AUTHOR: William J. Crawford
AUTHOR: Eniko  Csomay
TITLE: Doing Corpus Linguistics
PUBLISHER: Routledge (Taylor and Francis)
YEAR: 2015

REVIEWER: Mariana España-Rivera, Philipps-Universität Marburg

Reviews Editor: Robert A. Cote


The book ''Doing Corpus Linguistics'' (DCL) by William J. Crawford and Eniko
Csomay offers a practical hands-on introduction to the growing field of Corpus
Linguistics (CL). Intended as an introductory guide for university-level
students in Applied Linguistics, it briefly explains how to carry out a
complete corpus-based project from a framework of Register Analysis (Biber and
Conrad 2009; p.16ff). 

Corpus Linguistics is an emerging area of study, a cross-field area of studies
in which both, qualitative and quantitative approaches meet. Concerned with
understanding how people use language in various contexts, it uses a «corpus»
or collection of texts -of written or oral language- that are analysed
collectively to make statements about the use of language (p.6).
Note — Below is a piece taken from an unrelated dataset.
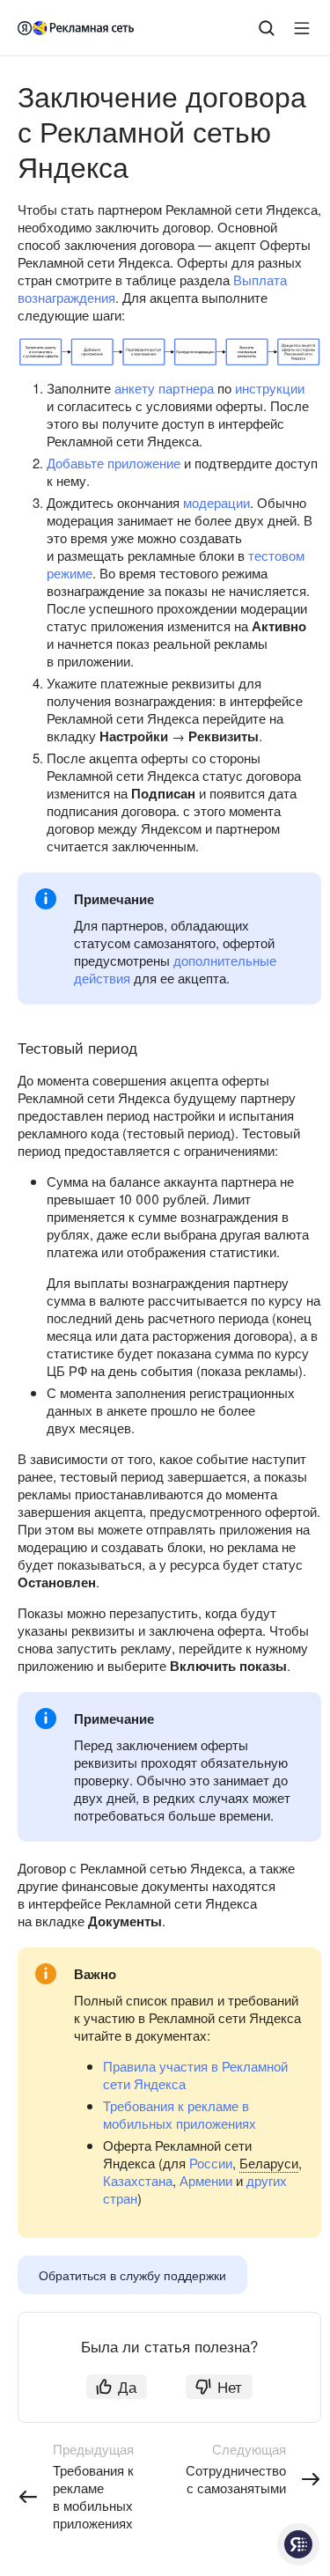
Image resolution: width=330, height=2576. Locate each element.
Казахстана (137, 2180)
While a
prescriptive approach to language studies traditionally focuses on providing
guidelines or rules to dictate language use, CL aims to provide the linguistic
researcher with the necessary methodologies and digital tools to conduct a
descriptive approach which can then be useful for ''uncovering'' naturally
occurring language patterns as well as enabling the researcher to evaluate
''how prescriptive rules are followed by language users'' (p.5).  
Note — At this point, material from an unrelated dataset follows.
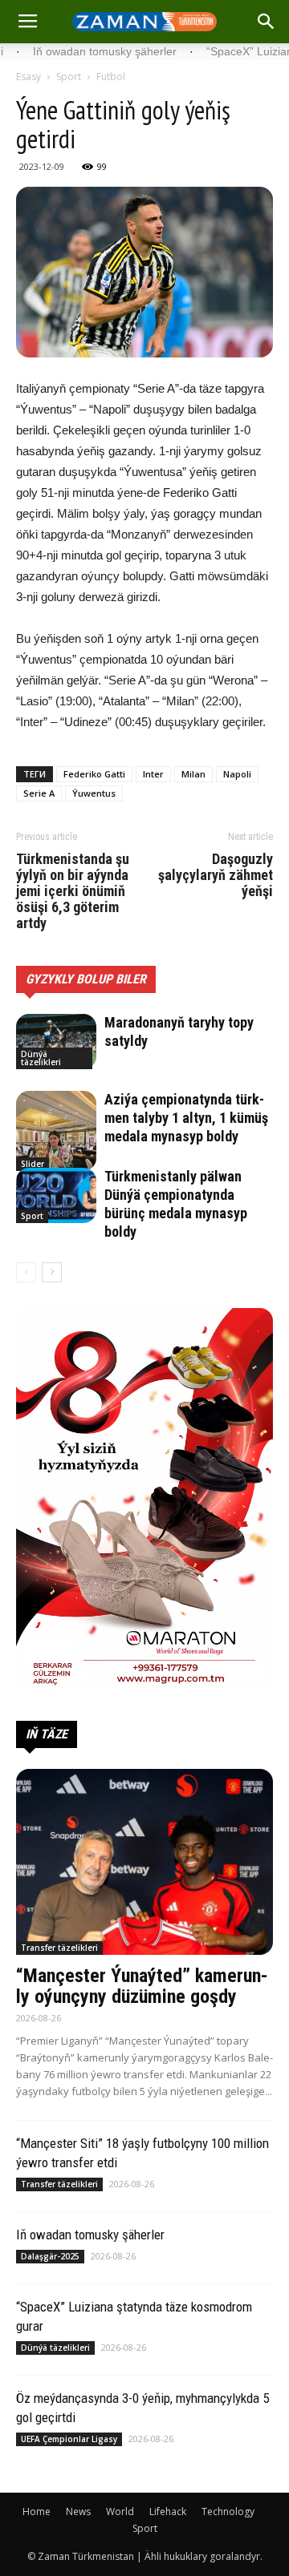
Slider (32, 1163)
To gain practical skills through register analysis and help students with
handling online corpora, the authors provide many different clearly formulated
problems with practice-oriented solutions. To follow the exercises one should
register with COCA (Corpus of Contemporary American English).

The book is divided into three Parts and nine chapters. Part 1: ''Introduction
to Doing Corpus Linguistics and Register Analysis''; Part 2: ''Searches in
Available Corpora'', and Part 3: ''Building Your Own Corpus, Analyzing Your
Quantitative Results, and Making Sense of Data''. 
Part 1 contains two sections related to present basic concepts of
“Linguistics, Corpus Linguistics, and Language Variation” (Chapter 1), and
explains the relevant aspects of  “Register Analysis” (Chapter 2). Part 2
comprises two chapters that introduce the essentials of how to search through
on existing corpora (Chapter 3 “Searching a Corpus”) and provides examples of
“Projects Using Publicly Available Corpora” (Chapter 4). Part 3 is divided
into five chapters. They illustrate how to build a corpus (Chapter 5 “Building
Your Own Corpus”), introduce basic concepts related to statistical analysis
(Chapter 6 “Basic Statistics” and Chapter 7 “Statistical Tests”), provide some
guidelines to elaborate on a research project (Chapter 8 “Doing Corpus
Linguistics”). The closing section offers ideas on how to develop a deeper
understanding of this topic (Chapter 9 “A Way Forward”). 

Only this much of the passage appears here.